After classification of the unlabeled spectrograms, the channels found to contain SPN-43 were discarded, and the empirical cumulative distribution function (CDF) for the power density was estimated from the set of spectrogram values (converted to dBm/MHz) in the 220 kHz-wide frequency-bin at the center of each 10 MHz channel (the expected location for SPN-43). Figure 11 shows examples of the empirical complementary CDF (CCDF), equal to one minus the CDF, for the SPN-43-absent power density for frequencies where SPN-43 was observed in San Diego and Virgina Beach. These plots can be used to quickly read off percentiles associated with the upper tails of each distribution. Namely, the 90th and 99th percentiles correspond to the power density values where the CCDF is equal to 0.1 and 0.01, respectively. Nonparametric simultaneous 95% confidence bands were estimated for the empirical CCDFs using a method based on the Dvoretzky-Kiefer-Wolfowitz inequality [27, Thm. 7.5]. The steep decrease in the CCDFs corresponds to the noise floor of the receiver, which varied with measurement location and receiver reference level [6, 7, 24]. The tail heaviness indicates the prevalence of non-SPN-43 emissions, such as Radar 3 OOBE.

Aim of the task.
In the passage on SPN-43 power density, what CCDF values correspond to the 90th and 99th percentiles? The data that follows isn't needed here.

Extracted data entries.
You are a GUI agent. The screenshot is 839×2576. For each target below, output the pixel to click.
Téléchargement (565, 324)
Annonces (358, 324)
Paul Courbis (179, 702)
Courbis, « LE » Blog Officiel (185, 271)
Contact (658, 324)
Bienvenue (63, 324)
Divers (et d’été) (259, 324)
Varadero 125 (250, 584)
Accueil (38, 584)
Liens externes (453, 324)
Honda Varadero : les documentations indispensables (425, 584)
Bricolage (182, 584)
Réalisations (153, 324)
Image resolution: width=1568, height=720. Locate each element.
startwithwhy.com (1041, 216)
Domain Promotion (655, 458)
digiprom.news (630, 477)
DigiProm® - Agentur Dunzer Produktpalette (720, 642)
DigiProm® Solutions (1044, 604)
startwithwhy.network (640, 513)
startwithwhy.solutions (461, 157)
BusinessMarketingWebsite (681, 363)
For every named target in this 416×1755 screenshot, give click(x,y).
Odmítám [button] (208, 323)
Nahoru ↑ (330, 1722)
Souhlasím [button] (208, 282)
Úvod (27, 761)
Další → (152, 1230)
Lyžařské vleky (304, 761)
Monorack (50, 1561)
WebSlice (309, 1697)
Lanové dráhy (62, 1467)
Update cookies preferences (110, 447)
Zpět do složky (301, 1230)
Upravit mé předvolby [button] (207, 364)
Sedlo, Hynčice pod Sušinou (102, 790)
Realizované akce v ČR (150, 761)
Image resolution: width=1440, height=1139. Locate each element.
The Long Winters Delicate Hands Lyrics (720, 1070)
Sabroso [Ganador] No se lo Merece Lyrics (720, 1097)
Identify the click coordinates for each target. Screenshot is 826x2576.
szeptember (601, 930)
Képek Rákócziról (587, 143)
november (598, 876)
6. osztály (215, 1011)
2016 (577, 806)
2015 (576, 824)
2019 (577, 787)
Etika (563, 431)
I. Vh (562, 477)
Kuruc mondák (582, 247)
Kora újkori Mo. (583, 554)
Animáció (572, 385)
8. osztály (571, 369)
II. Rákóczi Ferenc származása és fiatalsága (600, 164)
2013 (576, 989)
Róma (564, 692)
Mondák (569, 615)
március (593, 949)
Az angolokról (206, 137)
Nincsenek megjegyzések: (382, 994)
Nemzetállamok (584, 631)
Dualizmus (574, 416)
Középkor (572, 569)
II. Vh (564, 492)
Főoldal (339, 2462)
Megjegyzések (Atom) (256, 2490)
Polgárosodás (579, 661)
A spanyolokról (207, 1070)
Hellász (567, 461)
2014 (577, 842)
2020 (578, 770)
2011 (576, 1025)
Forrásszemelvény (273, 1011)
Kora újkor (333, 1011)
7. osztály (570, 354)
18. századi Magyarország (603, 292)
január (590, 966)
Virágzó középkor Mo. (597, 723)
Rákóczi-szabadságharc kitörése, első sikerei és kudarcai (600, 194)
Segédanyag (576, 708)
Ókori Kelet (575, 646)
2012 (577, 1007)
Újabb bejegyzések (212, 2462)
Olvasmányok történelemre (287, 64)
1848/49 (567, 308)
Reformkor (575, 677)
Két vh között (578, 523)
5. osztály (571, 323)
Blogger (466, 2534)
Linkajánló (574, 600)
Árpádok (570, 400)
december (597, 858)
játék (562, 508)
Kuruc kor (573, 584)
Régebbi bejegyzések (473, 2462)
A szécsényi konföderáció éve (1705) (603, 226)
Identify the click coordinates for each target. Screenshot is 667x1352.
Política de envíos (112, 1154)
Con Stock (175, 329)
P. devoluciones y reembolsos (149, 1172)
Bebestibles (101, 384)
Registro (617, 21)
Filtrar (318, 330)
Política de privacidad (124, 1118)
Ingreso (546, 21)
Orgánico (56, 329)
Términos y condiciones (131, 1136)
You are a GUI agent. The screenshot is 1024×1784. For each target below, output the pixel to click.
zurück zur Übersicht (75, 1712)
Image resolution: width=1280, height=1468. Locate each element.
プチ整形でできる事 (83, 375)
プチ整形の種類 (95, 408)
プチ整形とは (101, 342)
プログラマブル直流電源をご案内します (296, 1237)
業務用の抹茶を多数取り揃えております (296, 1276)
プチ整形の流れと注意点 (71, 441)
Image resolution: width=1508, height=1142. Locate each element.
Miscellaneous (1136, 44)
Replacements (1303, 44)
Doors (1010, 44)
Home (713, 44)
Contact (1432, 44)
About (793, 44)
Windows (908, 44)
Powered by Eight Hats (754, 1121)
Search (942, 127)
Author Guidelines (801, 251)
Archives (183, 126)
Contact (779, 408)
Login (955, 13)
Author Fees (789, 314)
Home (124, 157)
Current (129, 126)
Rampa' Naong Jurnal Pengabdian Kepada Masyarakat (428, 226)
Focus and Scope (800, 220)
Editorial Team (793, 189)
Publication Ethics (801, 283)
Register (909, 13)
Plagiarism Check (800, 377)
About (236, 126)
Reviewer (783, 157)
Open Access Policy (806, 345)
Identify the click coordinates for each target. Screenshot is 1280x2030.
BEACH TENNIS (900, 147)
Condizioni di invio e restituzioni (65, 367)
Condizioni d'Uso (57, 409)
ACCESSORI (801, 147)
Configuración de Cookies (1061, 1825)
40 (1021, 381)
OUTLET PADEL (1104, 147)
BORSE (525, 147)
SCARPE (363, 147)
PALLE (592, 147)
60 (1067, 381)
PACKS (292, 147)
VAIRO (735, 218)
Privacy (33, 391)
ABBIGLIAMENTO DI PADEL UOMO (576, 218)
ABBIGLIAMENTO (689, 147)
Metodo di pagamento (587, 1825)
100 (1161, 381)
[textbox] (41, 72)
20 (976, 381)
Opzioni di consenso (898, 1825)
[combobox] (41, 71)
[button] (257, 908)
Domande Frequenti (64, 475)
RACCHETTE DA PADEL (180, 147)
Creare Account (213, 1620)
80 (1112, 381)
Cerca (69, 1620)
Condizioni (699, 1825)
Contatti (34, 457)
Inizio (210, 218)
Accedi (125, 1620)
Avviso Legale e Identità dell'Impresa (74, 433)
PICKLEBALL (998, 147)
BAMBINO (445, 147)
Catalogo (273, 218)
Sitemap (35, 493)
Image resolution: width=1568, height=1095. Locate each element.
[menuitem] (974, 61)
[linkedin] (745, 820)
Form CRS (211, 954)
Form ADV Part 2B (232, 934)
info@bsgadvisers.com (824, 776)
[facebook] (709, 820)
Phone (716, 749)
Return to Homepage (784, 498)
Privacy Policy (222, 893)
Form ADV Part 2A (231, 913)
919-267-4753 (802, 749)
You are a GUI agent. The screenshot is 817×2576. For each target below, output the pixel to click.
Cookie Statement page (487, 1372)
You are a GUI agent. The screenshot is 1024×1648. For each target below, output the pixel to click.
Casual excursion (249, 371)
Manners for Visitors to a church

Answer to the exercise.
The 90th percentile is where the CCDF equals 0.1, and the 99th is where it equals 0.01.